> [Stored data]
================

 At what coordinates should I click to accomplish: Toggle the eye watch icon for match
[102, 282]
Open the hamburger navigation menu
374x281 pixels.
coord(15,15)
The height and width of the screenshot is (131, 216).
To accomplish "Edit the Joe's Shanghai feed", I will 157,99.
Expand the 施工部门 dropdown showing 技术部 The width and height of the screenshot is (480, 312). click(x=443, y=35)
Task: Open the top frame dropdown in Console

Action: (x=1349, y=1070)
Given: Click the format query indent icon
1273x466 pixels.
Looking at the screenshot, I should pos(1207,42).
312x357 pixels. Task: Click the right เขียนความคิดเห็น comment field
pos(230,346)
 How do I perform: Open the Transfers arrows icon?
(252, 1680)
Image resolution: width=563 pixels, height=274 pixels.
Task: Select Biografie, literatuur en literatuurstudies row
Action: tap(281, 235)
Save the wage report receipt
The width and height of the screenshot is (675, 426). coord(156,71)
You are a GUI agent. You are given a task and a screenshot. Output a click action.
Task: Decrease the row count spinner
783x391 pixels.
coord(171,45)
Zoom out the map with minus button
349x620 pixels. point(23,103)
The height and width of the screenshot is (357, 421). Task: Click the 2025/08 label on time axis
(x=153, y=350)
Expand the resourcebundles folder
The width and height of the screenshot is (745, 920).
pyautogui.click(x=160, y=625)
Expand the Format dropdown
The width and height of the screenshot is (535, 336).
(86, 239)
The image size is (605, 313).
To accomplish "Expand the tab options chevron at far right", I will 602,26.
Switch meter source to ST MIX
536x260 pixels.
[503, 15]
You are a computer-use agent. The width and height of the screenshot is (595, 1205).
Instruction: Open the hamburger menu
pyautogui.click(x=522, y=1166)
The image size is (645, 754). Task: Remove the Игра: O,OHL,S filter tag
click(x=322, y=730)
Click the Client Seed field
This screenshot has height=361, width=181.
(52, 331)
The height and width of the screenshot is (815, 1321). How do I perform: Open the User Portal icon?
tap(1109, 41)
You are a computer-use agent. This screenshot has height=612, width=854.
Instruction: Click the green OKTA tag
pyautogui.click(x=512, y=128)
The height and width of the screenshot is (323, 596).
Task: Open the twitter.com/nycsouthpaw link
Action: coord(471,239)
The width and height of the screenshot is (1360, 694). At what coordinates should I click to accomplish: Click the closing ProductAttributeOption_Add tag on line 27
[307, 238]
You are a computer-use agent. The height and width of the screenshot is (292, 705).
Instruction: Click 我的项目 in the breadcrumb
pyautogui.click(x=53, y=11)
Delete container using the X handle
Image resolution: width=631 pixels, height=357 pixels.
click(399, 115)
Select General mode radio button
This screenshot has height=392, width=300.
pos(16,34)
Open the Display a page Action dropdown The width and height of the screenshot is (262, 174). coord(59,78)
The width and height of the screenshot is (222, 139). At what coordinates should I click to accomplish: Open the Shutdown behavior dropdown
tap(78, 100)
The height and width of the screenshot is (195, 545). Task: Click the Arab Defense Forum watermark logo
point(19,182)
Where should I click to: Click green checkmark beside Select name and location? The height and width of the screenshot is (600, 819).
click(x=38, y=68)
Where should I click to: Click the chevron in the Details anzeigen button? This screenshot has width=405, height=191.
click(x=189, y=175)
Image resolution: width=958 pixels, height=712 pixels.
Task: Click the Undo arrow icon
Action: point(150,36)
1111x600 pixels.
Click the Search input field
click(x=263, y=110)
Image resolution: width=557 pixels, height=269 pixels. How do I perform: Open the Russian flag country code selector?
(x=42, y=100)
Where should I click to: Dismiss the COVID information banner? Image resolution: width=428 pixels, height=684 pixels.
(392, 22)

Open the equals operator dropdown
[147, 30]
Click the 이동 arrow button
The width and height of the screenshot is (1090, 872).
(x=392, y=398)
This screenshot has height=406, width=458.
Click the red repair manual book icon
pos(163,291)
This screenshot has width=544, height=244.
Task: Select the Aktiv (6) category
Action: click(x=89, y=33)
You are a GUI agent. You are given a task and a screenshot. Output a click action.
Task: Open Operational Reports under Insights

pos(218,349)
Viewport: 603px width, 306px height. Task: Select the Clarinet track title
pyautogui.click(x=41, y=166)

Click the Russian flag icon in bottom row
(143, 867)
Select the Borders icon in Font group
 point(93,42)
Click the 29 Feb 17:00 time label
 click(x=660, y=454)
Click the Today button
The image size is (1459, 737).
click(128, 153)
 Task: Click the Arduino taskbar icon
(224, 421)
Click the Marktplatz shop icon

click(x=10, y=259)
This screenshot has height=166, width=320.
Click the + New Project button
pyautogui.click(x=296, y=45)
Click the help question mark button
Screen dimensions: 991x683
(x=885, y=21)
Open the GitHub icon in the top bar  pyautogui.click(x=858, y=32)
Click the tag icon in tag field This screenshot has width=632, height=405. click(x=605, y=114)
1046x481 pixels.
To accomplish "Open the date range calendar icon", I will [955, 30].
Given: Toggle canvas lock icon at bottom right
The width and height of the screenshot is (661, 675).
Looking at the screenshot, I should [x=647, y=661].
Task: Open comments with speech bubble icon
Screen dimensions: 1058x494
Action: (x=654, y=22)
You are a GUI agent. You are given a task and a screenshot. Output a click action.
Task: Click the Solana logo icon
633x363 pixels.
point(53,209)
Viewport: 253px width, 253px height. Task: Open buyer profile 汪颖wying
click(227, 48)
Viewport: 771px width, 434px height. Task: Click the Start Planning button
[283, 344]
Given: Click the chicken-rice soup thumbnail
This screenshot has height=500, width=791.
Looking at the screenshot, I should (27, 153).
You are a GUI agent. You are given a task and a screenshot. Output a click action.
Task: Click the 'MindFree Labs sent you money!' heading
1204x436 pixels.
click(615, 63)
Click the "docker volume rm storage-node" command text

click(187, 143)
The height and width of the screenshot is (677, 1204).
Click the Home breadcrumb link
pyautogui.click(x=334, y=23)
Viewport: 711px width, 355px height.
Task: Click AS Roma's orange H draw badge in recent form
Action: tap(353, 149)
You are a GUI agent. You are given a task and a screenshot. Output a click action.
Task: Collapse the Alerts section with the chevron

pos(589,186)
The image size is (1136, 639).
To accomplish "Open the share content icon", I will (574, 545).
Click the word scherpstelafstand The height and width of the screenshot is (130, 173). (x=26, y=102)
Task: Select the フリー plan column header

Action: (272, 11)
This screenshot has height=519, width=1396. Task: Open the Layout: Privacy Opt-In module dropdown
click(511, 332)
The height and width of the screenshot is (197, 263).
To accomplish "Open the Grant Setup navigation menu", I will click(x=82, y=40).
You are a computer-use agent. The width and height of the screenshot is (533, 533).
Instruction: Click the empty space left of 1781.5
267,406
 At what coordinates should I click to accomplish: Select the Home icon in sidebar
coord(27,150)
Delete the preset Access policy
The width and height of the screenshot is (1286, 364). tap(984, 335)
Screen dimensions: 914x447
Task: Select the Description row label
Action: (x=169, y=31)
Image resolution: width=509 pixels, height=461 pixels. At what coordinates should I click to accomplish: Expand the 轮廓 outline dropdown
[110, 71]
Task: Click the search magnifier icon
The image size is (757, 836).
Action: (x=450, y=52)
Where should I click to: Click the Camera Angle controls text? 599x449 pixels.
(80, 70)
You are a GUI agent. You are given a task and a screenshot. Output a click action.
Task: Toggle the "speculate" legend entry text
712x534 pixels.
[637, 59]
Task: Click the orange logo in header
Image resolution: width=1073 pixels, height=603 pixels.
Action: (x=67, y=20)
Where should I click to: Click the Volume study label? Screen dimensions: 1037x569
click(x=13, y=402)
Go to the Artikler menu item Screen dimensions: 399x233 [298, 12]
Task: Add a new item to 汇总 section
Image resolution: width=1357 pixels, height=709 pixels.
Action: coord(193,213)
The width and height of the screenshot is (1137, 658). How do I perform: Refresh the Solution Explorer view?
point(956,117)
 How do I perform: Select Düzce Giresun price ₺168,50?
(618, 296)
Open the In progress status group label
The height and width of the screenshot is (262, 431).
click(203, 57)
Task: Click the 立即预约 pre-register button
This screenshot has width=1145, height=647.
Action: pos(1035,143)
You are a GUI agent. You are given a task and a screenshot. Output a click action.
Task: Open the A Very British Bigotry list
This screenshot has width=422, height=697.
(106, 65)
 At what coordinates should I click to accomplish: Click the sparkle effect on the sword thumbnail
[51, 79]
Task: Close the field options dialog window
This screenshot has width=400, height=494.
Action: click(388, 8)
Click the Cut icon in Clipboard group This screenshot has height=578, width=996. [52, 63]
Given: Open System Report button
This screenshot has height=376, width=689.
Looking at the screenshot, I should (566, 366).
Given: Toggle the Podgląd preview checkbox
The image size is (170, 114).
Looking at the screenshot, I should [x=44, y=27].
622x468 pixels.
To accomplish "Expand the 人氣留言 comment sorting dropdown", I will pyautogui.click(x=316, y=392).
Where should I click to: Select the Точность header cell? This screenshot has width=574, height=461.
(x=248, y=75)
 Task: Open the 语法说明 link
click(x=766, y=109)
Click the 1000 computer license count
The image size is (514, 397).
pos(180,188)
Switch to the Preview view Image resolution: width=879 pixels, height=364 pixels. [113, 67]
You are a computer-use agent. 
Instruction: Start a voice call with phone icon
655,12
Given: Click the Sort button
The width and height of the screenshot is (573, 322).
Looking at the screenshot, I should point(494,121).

================

> [Exercise] Can you copy the entries verbatim, starting at the first line and going on through the line with "I will 157,99.", including both of those lines?

> [Problem solution]
 At what coordinates should I click to accomplish: Toggle the eye watch icon for match
[102, 282]
Open the hamburger navigation menu
374x281 pixels.
coord(15,15)
The height and width of the screenshot is (131, 216).
To accomplish "Edit the Joe's Shanghai feed", I will 157,99.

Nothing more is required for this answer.